Well last week I had a terrible start to the week in my world. I’m still having a bit of a hard time digesting the news that one of my precious friends took her own life last weekend. I still can’t really fully even comprehend the news. It has def been a week of ups and downs for sure.
During a time of year where I am normally excited to celebrate my birthday and the blessings in my life, I am taken back to the reality that my sweet friend is no longer with us.
I know for a fact she is in heaven, and although that brings comfort, I am also mourning and grieving her loss.
I have been through a range of emotions over the past 8 days. Shock, sadness, anger, feeling depressed and frustration. Part of me felt guilty celebrating my 35th birthday but I know she wouldn’t want that.
And knowing my own story I know she would want me to celebrate.
I never thought I would make it past age 25. I was in my own deep dark place and my life felt worthless to me. I know I am not alone having been through a time like that in life. I wish that no one had to deal with that kind of intense pain that makes one’s soul feel shattered.

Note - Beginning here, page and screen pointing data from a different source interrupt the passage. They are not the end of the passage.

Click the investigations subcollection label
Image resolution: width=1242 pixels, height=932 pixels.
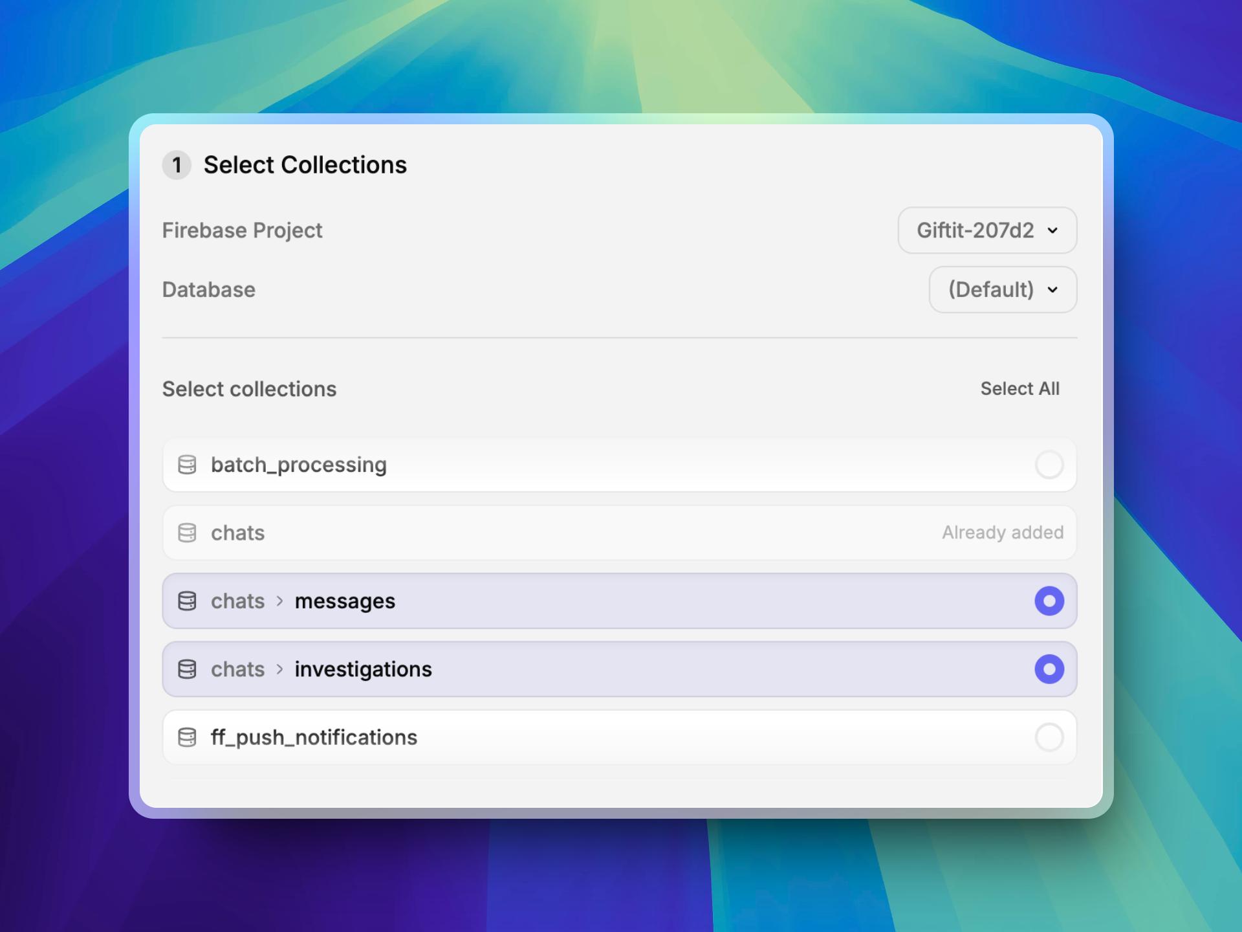pyautogui.click(x=363, y=669)
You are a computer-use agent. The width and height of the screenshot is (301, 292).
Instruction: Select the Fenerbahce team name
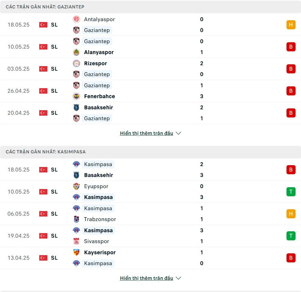coord(99,96)
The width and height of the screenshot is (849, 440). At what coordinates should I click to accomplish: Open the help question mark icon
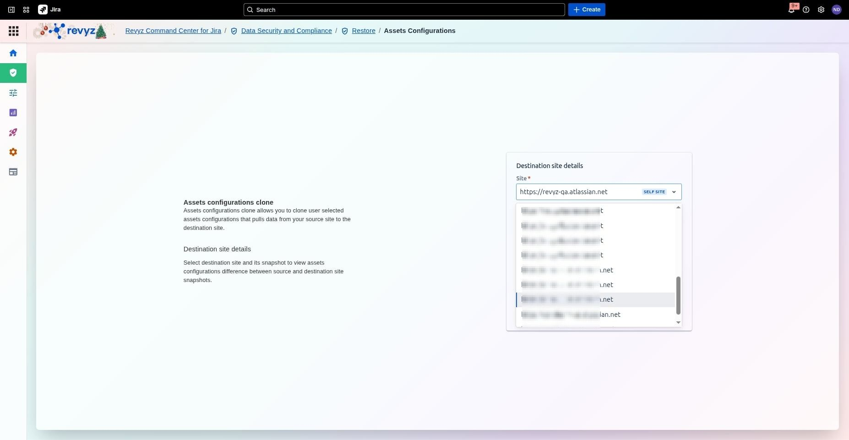pyautogui.click(x=806, y=10)
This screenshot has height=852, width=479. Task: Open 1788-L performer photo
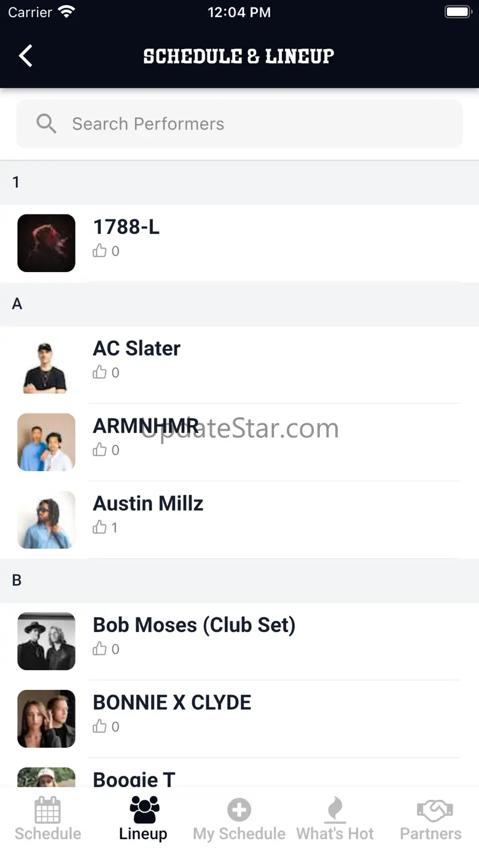(46, 243)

Despite feeling really sad about my friend, I was also able to embrace life this past weekend and continue to be grateful for the life and the friendships that I do have.
I was able to celebrate with my husband on and off throughout the weekend.

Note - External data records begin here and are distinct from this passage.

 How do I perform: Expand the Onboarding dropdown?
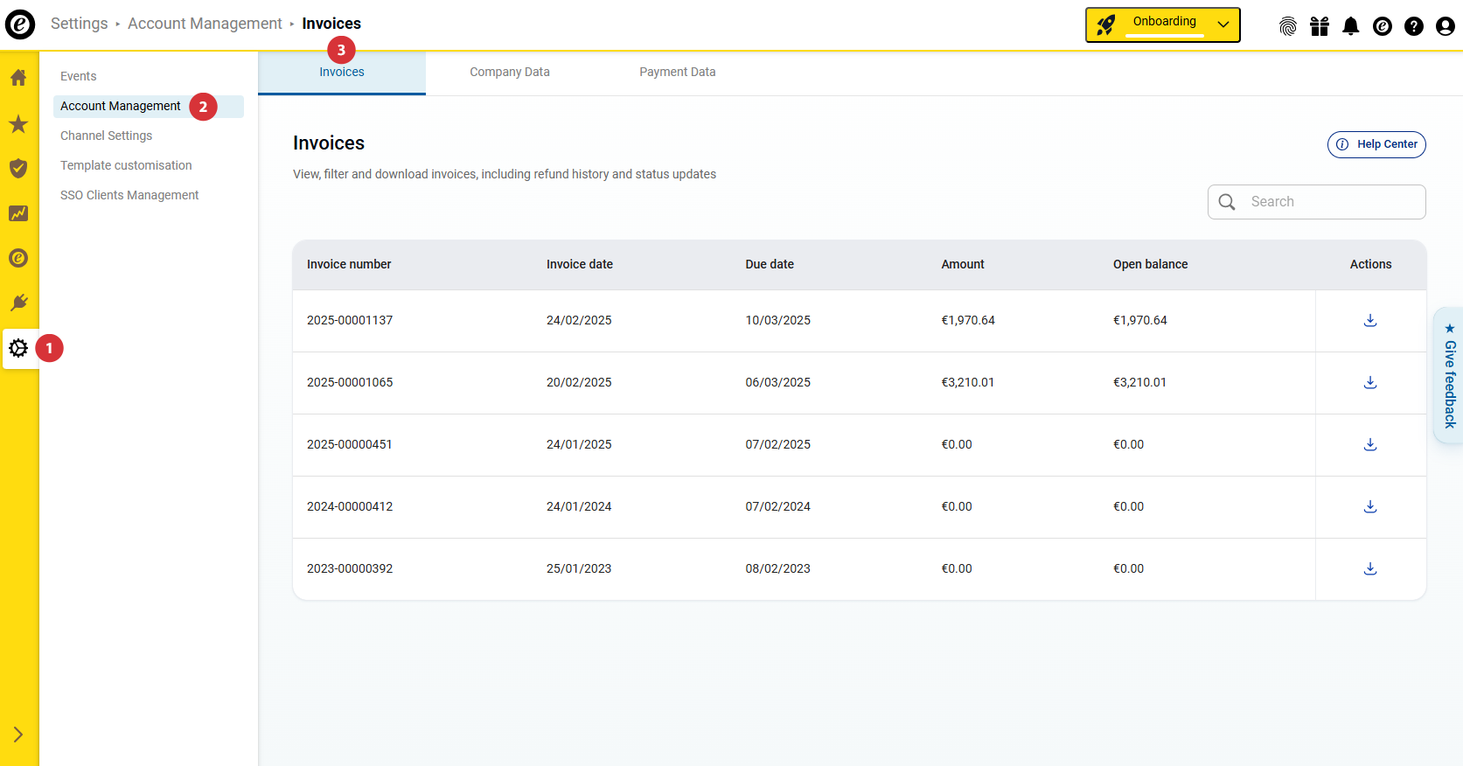click(x=1223, y=24)
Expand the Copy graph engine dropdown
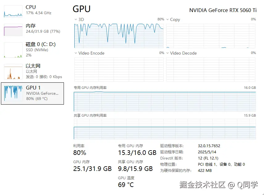264x195 pixels. (168, 19)
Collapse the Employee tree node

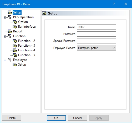[x=5, y=60]
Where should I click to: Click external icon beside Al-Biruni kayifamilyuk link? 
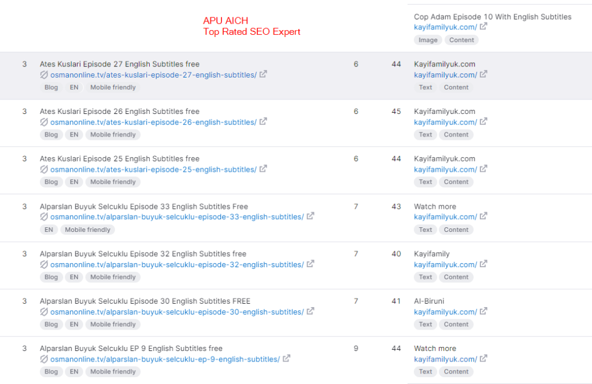(x=484, y=312)
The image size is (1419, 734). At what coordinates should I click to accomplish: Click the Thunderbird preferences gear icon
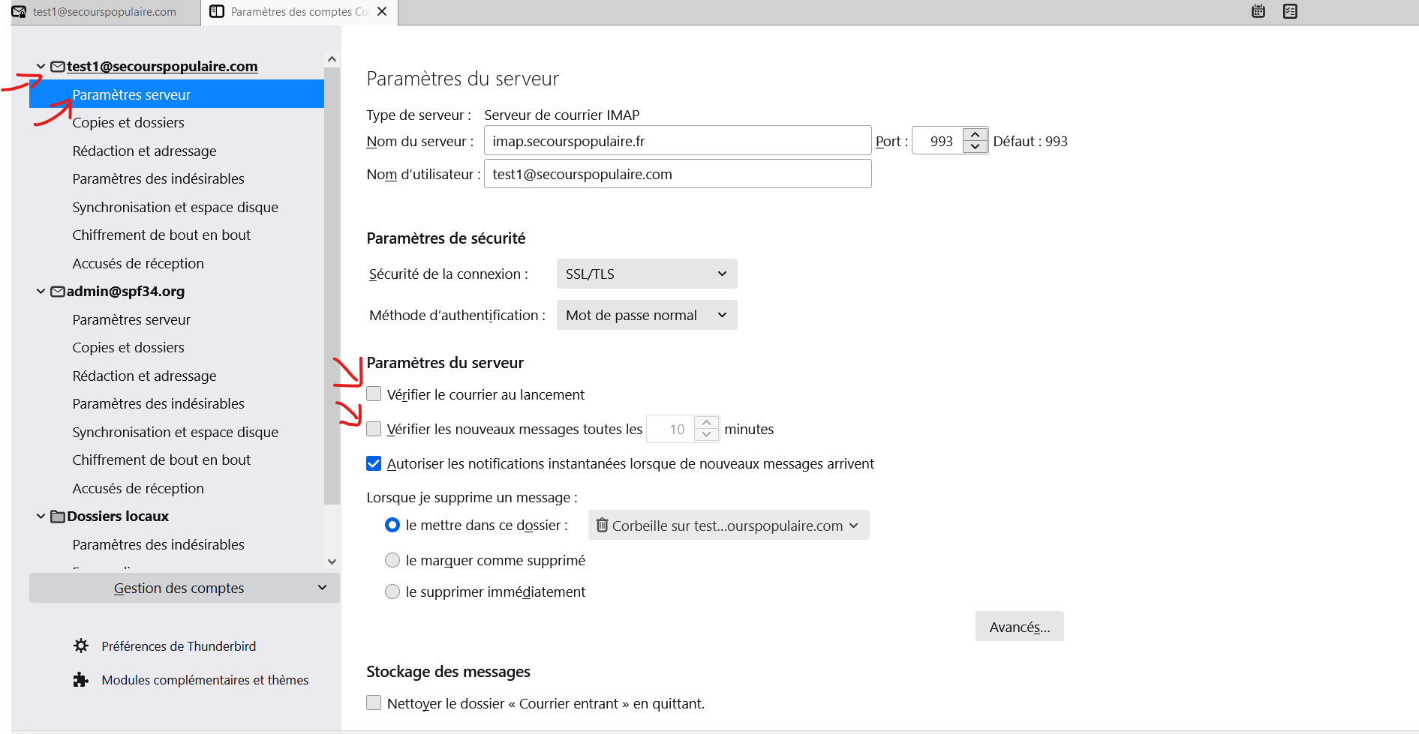point(81,646)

Breakfast with Marilena (one of my newest friends) and lunch with Becky (my friend who I have known the longest). And Jessica (not pictured) came over after we returned from our weekend away.
I miss L SO much, but I know that I have to keep on living and helping others along they way.
I am so very thankful I have made it to 35! I have many wonderful memories and friendships from my years this far on this earth. I am surrounded daily by people who love me for me, and bless my life so much!! Life is a gift and I intend to keep the gift as long as possible!